Après la mort de 10 de ses soldats en trois semaines au Mali, le Tchad a dénoncé le traitement "discriminatoire" réservé à ses troupes au sein de la mission de l’ONU. Et posé un ultimatum avant de "prendre les mesures qui s’imposent".

 

En première ligne dans la lutte contre les groupes islamistes armés du Nord-Mali, le Tchad dénonce la "situation de précarité et de discrimination" réservée à ses troupes au sein de la Minusma, la force de l’ONU dans le pays.

 

Vendredi 19 septembre, au lendemain de la mort de cinq de ses soldats dans le nord du Mali, le gouvernement tchadien a publié un communiqué dans lequel il "constate avec regret que son contingent continue à garder ses positions au Nord-Mali et ne bénéficie d’aucune relève. Pire, notre contingent éprouve des difficultés énormes pour assurer sa logistique, sa mobilité et son alimentation." Selon le gouvernement, le contingent tchadien est "utilisé comme bouclier aux autres forces de la Minusma, positionnées plus en retrait".

 

N’Djamena "interpelle les responsables de la Minusma et les invite à un traitement juste et équitable de tous les contingents mobilisés dans cette opération". Avant de poser un ultimatum : "Un délai d’une semaine est accordé à la Minusma pour opérer les relèves nécessaires et mettre à la disposition du contingent tchadien tous les moyens destinés à l’accomplissement de sa mission." "Passé ce délai, le Tchad se réserve le droit de prendre les mesures qui s’imposent", prévient le communiqué, sans toutefois préciser de quelles mesures il s’agit. 

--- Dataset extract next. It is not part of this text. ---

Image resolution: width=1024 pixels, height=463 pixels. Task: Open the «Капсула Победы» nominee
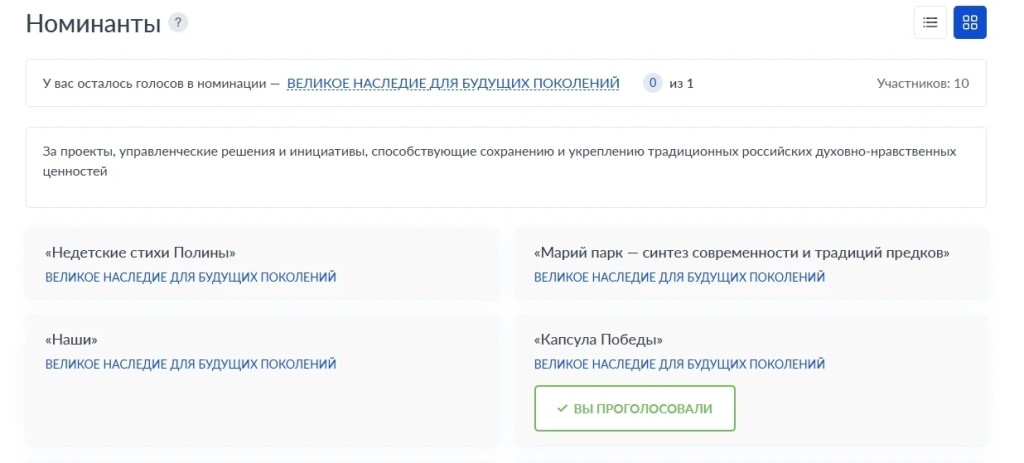tap(598, 340)
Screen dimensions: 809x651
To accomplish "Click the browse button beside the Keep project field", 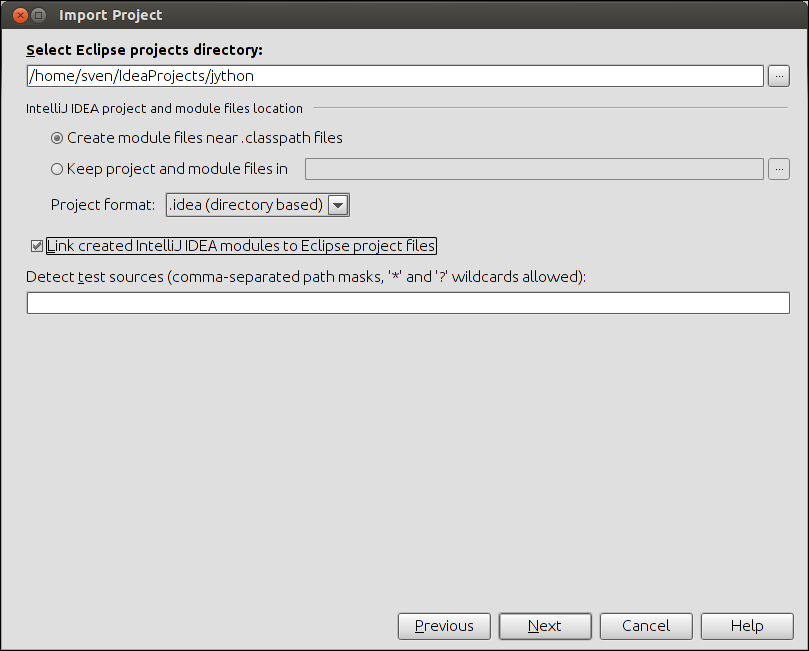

"Du bétail pour les jihadistes"

  

Au Mali, des responsables du contingent tchadien ont exprimé les mêmes doléances. "Nous en avons marre ! La Minusma considère nos troupes comme du bétail pour les jihadistes. Ils nous considèrent vraiment comme des ‘moutons à sacrifier’. À Aguelhok, nos troupes dorment souvent dans leurs voitures", a déclaré au Mali un officier tchadien devant deux journalistes, dont celui de l’AFP. "À la date du 24 août, il n’y avait même pas une radio à Aguelhok pour communiquer avec les autres localités. C’est grave. Nous nous demandons si c’est parce que nous sommes des Noirs que nous n’avons pas droit aux mêmes mesures de protection que les autres troupes", a ajouté cet officier.

 

Un autre officier tchadien a dénoncé une "grande défaillance" dans la chaîne de commandement de la Minusma. "Même la manière d’annoncer la mort des Tchadiens est différente de l’annonce des autres morts", a-t-il estimé, affirmant que les blessés de la dernière attaque jeudi avaient été "trimbalés entre Aguelhok et Tessalit sans aucune coordination". Le dernier mot reviendra à N’Djamena, "mais si ça continue, nous allons plier bagages", a prévenu cet officier.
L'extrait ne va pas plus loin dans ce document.